April 28, 2010
Here at casa SuperMommy, we use cloth diapers. We subscribe to a service, which I will explain in a minute. Just know to start- a diaper service is amazing. And affordable.
We put a lot of thought into whether or not to do this, as it seemed like a pretty big deal. After all, disposables are easy. Very, very easy. However, they are wasteful and expensive and we were going to be using a lot of them.
After all, the average newborn uses about 80 a week, and we were having twins.
In the end, we settled on cloth for a few reasons. The first was that I really care a great deal about the amount of garbage we create- it's amazing how much you throw away! The second was that I had no idea how much cheaper it would actually be. Best of all, there are a few really big perks to cloth diapering.
Cloth diapers are pieces of folded cloth. And you have no idea how useful it is to just have a cloth around. To wipe up baby's butt, her nose, her vomit... Yeah, rags are good. And the service doesn't care what you use them for. Just so long as you don't destroy or lose them.
Cloth diapered babies get fewer rashes. This is for a few reasons, they let you know sooner when they're wet, so they don't get as irritated. Also, you can leave the cover off if a rash is forming, allowing the skin to breathe very well, and letting it heal faster. You don't get that kind of option with a disposable.
Biggest perk perhaps of all? Cloth diapered kids toilet train faster. They are constantly more aware of their bodily functions, and as a result learn to control them sooner. We're not there yet, but I'm looking forward to it!
Cloth diapering is not carbon neutral. Nor is it particularly great for the environment. After all, you're using soap to clean the diapers, you're using bleach to sterilize them, and you're using water to rinse them. All of that creates waste, and most of it uses electricity. This is one of the reasons I like the service so much. The volume of diapers cleaned at once reduced the impact of each individual diaper. Yes, that's slightly offset by the delivery driver shuffling diapers from place to place, but the route is well organized and essentially works out to one big loop each day. Far less than the trip to the laundrymat for each participating family, or even the added volume of a vast number of washers and dryers running constantly.
We pay significantly less than a dollar a diaper. Most of the investment in cloth diapering is in the covers- known by our parents as "plastic pants." Plastic pants they are not, they're much more breathable and comfortable than the versions from the '70s, but they do tend to get pricey. You'll need as many as three a day, so when considering how many to buy you should decide how often you do baby laundry. We do it about every other day, so we like to have at least 10 covers for the two girls.
There are a lot of varieties, and they all have perks.
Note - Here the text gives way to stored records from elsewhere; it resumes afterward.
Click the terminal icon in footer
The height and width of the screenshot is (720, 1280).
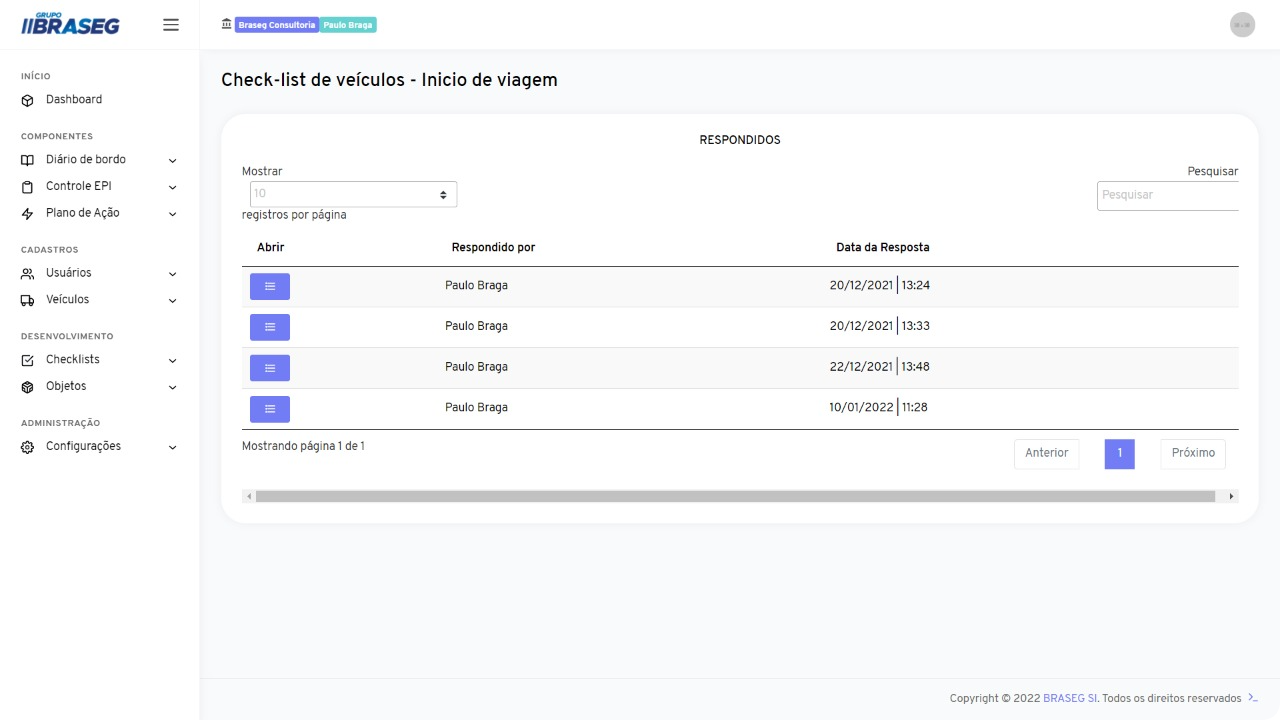pos(1253,698)

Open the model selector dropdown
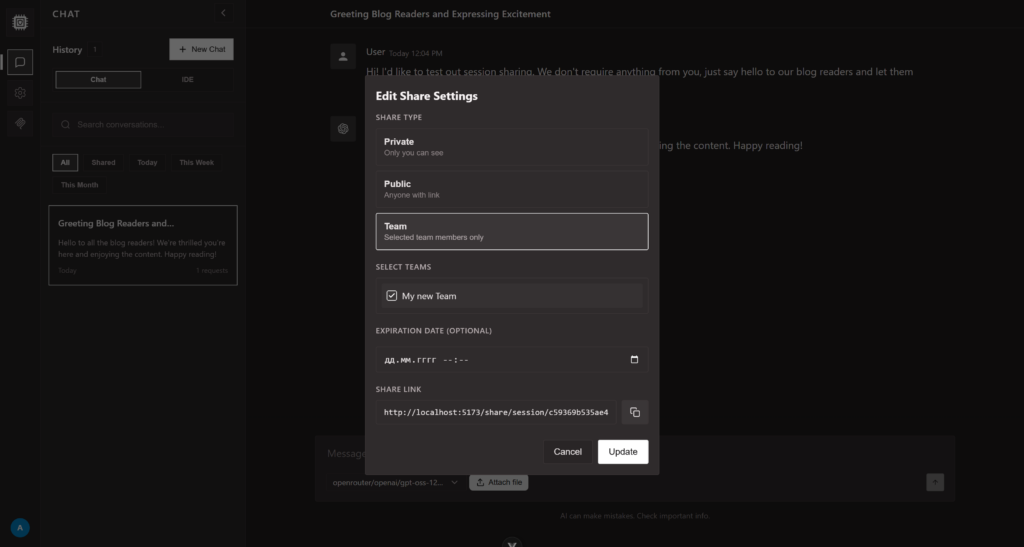pyautogui.click(x=396, y=482)
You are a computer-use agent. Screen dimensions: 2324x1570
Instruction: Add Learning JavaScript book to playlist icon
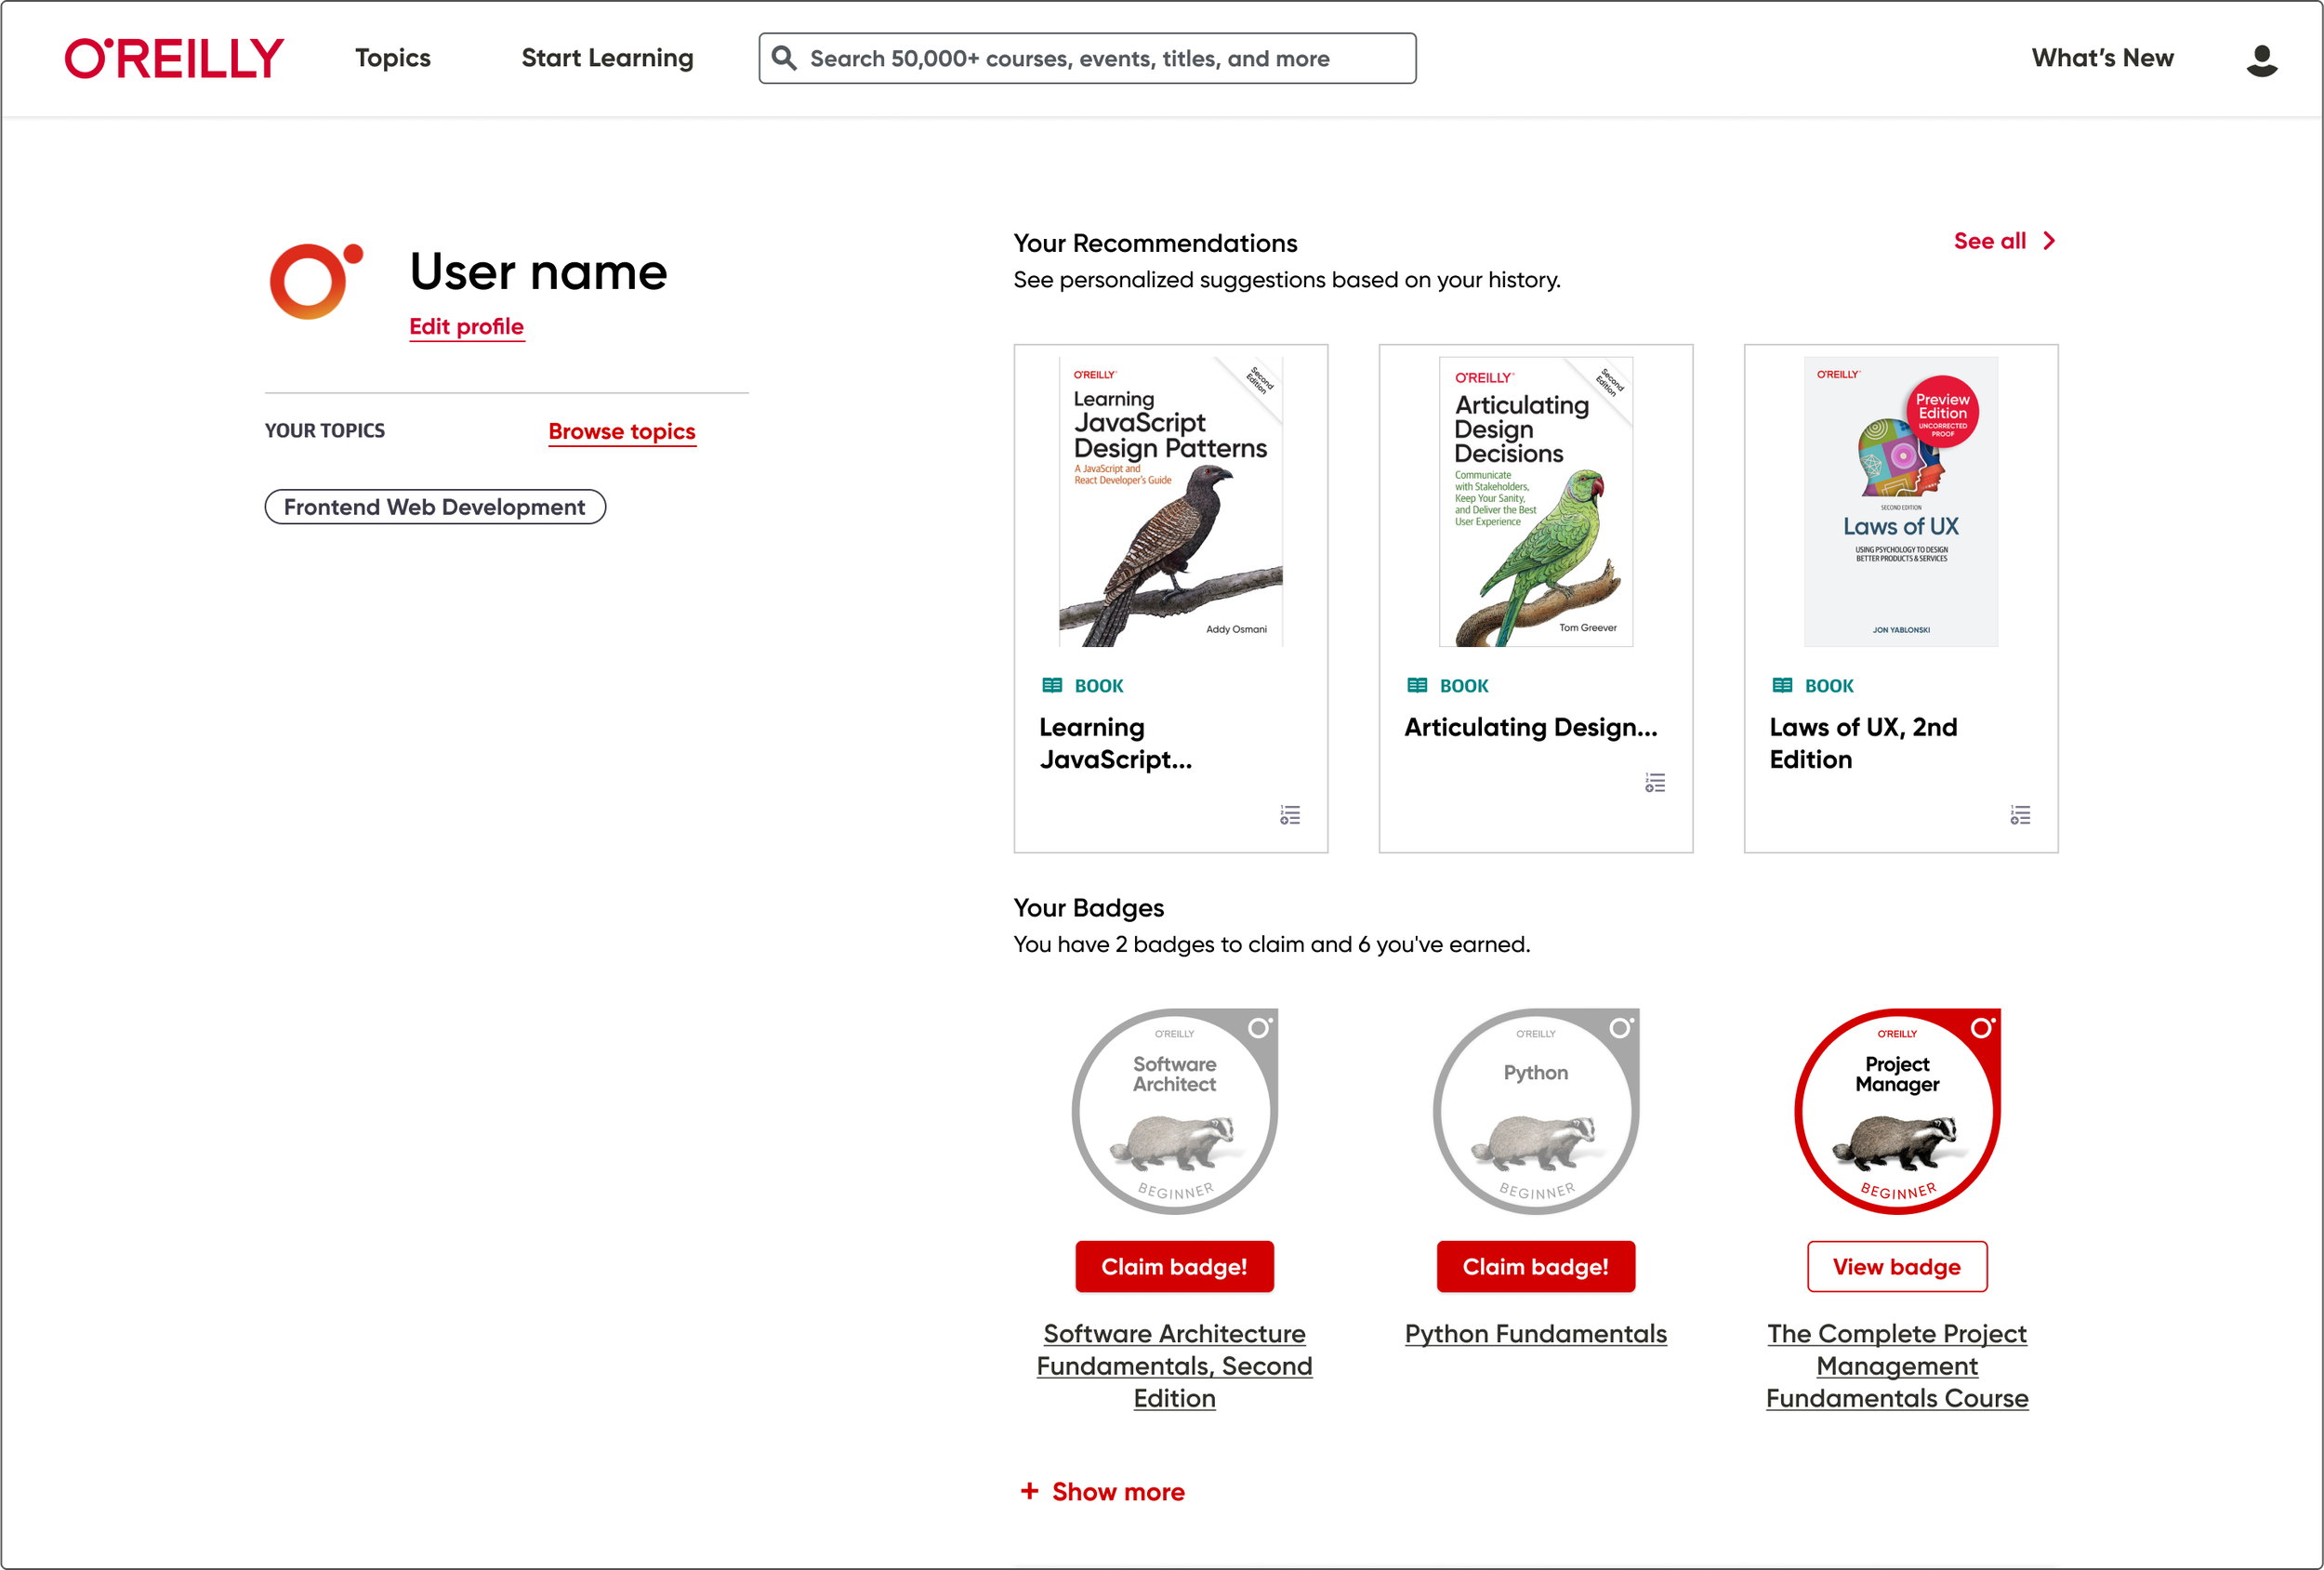[1290, 815]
There are covers that are more flexible, that are more waterproof, that adjust to fit more sizes... you can get all-in-one diapers that you can also use as covers, and then when you go on vacation use as whole diapers. There are covers that withstand multiple washings admirably, and there are some you have to wash very carefully. There are really plain covers, and there are really cute ones. You can spend anywhere from $10-$20 on a cover, but it's worth it. Each cover will last the baby more than 3 months, like a VERY flexible article of clothing. And of course, if you have another baby you don't need to buy additional covers- you're already got it... well... covered.
We LOVE our service! They come by on Sunday, pick up our soiled diapers, and drop off fresh ones. We get more than we need, because our personal laundry loads can go down. If we use service diapers for wiping up big baby messes, our personal load goes down, and we're still saving a ton of money. Our diapers run us about twenty cents apiece, so if we use an extra ten or twenty, we really hardly care. That's an extra load of laundry we're not doing at home, and anything that makes our lives easier generally makes us better parents.
If you let your friends and family know, they can order your service for you as a shower gift, or for baby's birthday, or any old reason.
Disposable diapers still have their place. We keep them in the diaper bag for when we're out of the house. It's much easier to be able to toss them on the go than to cart a bag of poop and wet cloth everywhere in the car. But going on a long vacation, you can bring cloth diapers with and clean them at a laundrymat. It's still cheaper than disposables, and so much better for the environment.
We also use disposables at night, for the time being. It keeps the babies asleep a little better, because they feel dry longer. Once in a while we let them stay in cloth for the night, but these days our sleep is too precious to give up that daily disposable.
Our service is called Bottoms Up, and it covers the entire Chicagoland area as well as southeast Wisconsin. I can't recommend them highly enough.